* Problem requirements
Output only the lines below from the one containing "Given: Zoom in on the map" to the one containing "Open the Data", exactly as written, both ends kept.

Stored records

● ● ●

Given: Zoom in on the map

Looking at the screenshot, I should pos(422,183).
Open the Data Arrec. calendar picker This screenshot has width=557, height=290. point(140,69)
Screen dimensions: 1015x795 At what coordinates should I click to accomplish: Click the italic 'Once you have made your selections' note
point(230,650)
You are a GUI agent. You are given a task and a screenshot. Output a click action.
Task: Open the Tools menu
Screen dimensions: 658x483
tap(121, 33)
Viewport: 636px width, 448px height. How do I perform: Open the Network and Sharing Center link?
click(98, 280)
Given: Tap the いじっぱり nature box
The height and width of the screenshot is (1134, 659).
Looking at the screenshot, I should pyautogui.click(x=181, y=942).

● ● ●

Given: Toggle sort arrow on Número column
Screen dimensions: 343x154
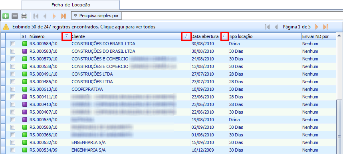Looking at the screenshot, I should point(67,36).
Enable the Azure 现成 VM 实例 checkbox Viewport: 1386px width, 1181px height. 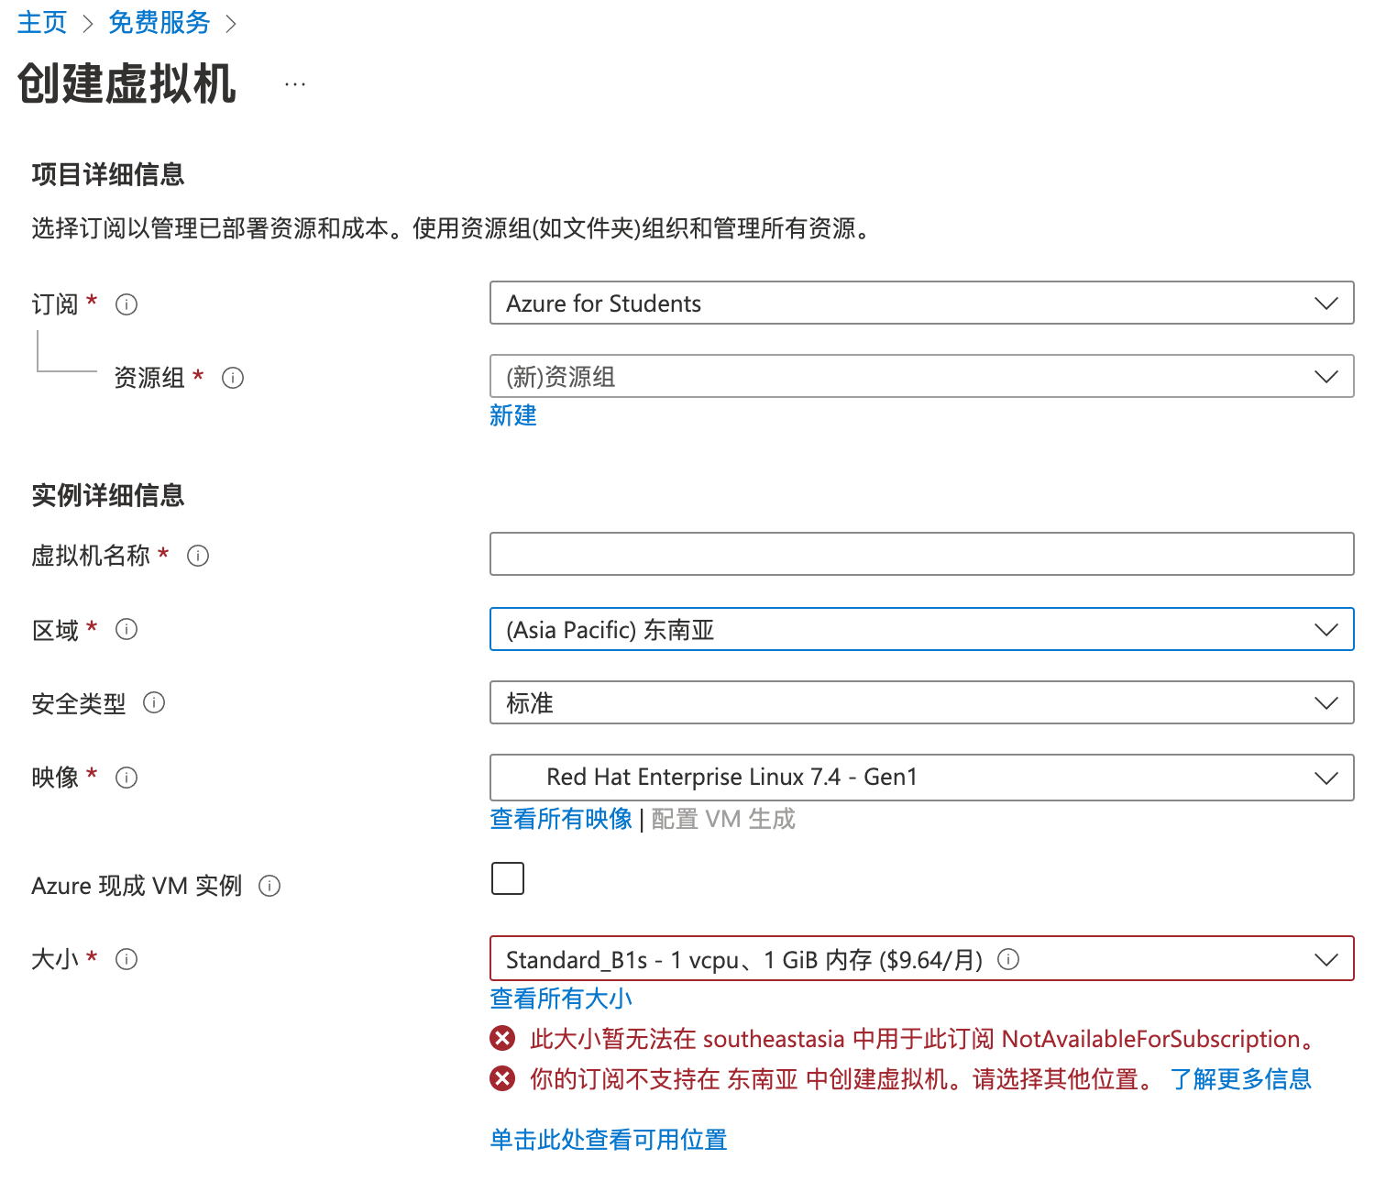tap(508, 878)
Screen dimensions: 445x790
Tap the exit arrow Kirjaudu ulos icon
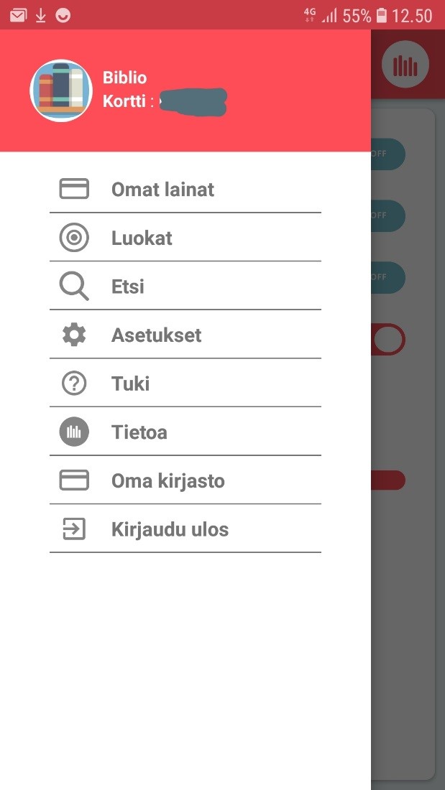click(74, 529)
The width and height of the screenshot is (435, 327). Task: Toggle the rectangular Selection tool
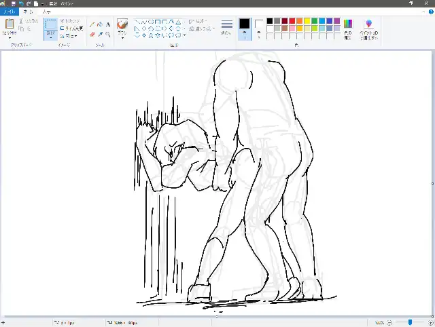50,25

● ● ●

* Answer section
Given: Zoom in on the map

Looking at the screenshot, I should pos(422,183).
Open the Data Arrec. calendar picker This screenshot has width=557, height=290. point(140,69)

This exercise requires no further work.